• **Records for this task**:
## start
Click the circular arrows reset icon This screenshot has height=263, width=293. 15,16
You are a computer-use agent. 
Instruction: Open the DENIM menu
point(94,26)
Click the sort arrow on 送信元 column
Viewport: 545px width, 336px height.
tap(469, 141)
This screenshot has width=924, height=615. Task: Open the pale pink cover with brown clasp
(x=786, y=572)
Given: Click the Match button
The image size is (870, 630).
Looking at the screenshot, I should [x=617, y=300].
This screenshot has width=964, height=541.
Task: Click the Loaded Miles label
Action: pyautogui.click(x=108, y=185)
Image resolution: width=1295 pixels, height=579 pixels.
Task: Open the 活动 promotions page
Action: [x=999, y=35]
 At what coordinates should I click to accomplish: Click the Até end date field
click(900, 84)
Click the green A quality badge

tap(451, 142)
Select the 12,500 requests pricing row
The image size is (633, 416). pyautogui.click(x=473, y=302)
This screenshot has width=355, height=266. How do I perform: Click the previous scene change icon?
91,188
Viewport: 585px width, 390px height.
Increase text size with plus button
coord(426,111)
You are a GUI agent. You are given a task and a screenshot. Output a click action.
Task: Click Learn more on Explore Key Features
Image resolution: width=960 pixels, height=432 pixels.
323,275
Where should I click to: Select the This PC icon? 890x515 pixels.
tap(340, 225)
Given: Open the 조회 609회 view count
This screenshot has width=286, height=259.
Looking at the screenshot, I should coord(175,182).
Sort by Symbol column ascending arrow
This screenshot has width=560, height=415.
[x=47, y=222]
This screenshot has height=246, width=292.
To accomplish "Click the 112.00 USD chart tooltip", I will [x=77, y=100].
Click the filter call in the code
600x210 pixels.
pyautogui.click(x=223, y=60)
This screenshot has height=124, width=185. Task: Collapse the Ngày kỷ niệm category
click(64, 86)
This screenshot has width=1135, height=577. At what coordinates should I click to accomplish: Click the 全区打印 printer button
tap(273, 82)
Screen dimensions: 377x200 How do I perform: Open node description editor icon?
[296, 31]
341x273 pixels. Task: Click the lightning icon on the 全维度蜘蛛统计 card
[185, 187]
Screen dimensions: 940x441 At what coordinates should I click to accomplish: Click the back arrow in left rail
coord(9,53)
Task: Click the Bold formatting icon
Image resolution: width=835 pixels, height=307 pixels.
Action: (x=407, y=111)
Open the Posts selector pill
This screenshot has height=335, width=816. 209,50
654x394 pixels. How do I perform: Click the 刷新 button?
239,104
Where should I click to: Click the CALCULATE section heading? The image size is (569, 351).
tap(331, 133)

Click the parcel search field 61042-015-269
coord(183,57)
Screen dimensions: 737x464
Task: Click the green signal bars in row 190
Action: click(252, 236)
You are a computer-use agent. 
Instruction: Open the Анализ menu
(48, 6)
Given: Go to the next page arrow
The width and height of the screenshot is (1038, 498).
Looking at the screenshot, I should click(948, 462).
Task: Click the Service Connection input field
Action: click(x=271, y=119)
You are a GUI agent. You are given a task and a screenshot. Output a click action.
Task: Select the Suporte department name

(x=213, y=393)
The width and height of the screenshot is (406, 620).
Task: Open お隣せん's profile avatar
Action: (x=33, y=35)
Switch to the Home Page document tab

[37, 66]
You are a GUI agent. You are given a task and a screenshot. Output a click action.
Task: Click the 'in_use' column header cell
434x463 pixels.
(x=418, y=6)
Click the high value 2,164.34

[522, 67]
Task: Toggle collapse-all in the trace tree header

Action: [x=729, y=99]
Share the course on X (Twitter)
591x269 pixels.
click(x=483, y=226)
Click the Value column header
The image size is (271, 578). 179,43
## end
• **Direction**: Return every line of the material above word for word, adding nothing and leaving nothing out.

• **Task answer**:
Click the circular arrows reset icon This screenshot has height=263, width=293. 15,16
You are a computer-use agent. 
Instruction: Open the DENIM menu
point(94,26)
Click the sort arrow on 送信元 column
Viewport: 545px width, 336px height.
tap(469, 141)
This screenshot has width=924, height=615. Task: Open the pale pink cover with brown clasp
(x=786, y=572)
Given: Click the Match button
The image size is (870, 630).
Looking at the screenshot, I should [x=617, y=300].
This screenshot has width=964, height=541.
Task: Click the Loaded Miles label
Action: pyautogui.click(x=108, y=185)
Image resolution: width=1295 pixels, height=579 pixels.
Task: Open the 活动 promotions page
Action: [x=999, y=35]
 At what coordinates should I click to accomplish: Click the Até end date field
click(900, 84)
Click the green A quality badge

tap(451, 142)
Select the 12,500 requests pricing row
The image size is (633, 416). pyautogui.click(x=473, y=302)
This screenshot has width=355, height=266. How do I perform: Click the previous scene change icon?
91,188
Viewport: 585px width, 390px height.
Increase text size with plus button
coord(426,111)
You are a GUI agent. You are given a task and a screenshot. Output a click action.
Task: Click Learn more on Explore Key Features
Image resolution: width=960 pixels, height=432 pixels.
323,275
Where should I click to: Select the This PC icon? 890x515 pixels.
tap(340, 225)
Given: Open the 조회 609회 view count
This screenshot has width=286, height=259.
Looking at the screenshot, I should coord(175,182).
Sort by Symbol column ascending arrow
This screenshot has width=560, height=415.
[x=47, y=222]
This screenshot has height=246, width=292.
To accomplish "Click the 112.00 USD chart tooltip", I will [x=77, y=100].
Click the filter call in the code
600x210 pixels.
pyautogui.click(x=223, y=60)
This screenshot has height=124, width=185. Task: Collapse the Ngày kỷ niệm category
click(64, 86)
This screenshot has width=1135, height=577. At what coordinates should I click to accomplish: Click the 全区打印 printer button
tap(273, 82)
Screen dimensions: 377x200 How do I perform: Open node description editor icon?
[296, 31]
341x273 pixels. Task: Click the lightning icon on the 全维度蜘蛛统计 card
[185, 187]
Screen dimensions: 940x441 At what coordinates should I click to accomplish: Click the back arrow in left rail
coord(9,53)
Task: Click the Bold formatting icon
Image resolution: width=835 pixels, height=307 pixels.
Action: (x=407, y=111)
Open the Posts selector pill
This screenshot has height=335, width=816. 209,50
654x394 pixels. How do I perform: Click the 刷新 button?
239,104
Where should I click to: Click the CALCULATE section heading? The image size is (569, 351).
tap(331, 133)

Click the parcel search field 61042-015-269
coord(183,57)
Screen dimensions: 737x464
Task: Click the green signal bars in row 190
Action: click(252, 236)
You are a computer-use agent. 
Instruction: Open the Анализ menu
(48, 6)
Given: Go to the next page arrow
The width and height of the screenshot is (1038, 498).
Looking at the screenshot, I should click(948, 462).
Task: Click the Service Connection input field
Action: click(x=271, y=119)
You are a GUI agent. You are given a task and a screenshot. Output a click action.
Task: Select the Suporte department name

(x=213, y=393)
The width and height of the screenshot is (406, 620).
Task: Open お隣せん's profile avatar
Action: (x=33, y=35)
Switch to the Home Page document tab

[37, 66]
You are a GUI agent. You are given a task and a screenshot. Output a click action.
Task: Click the 'in_use' column header cell
434x463 pixels.
(x=418, y=6)
Click the high value 2,164.34

[522, 67]
Task: Toggle collapse-all in the trace tree header

Action: [x=729, y=99]
Share the course on X (Twitter)
591x269 pixels.
click(x=483, y=226)
Click the Value column header
The image size is (271, 578). 179,43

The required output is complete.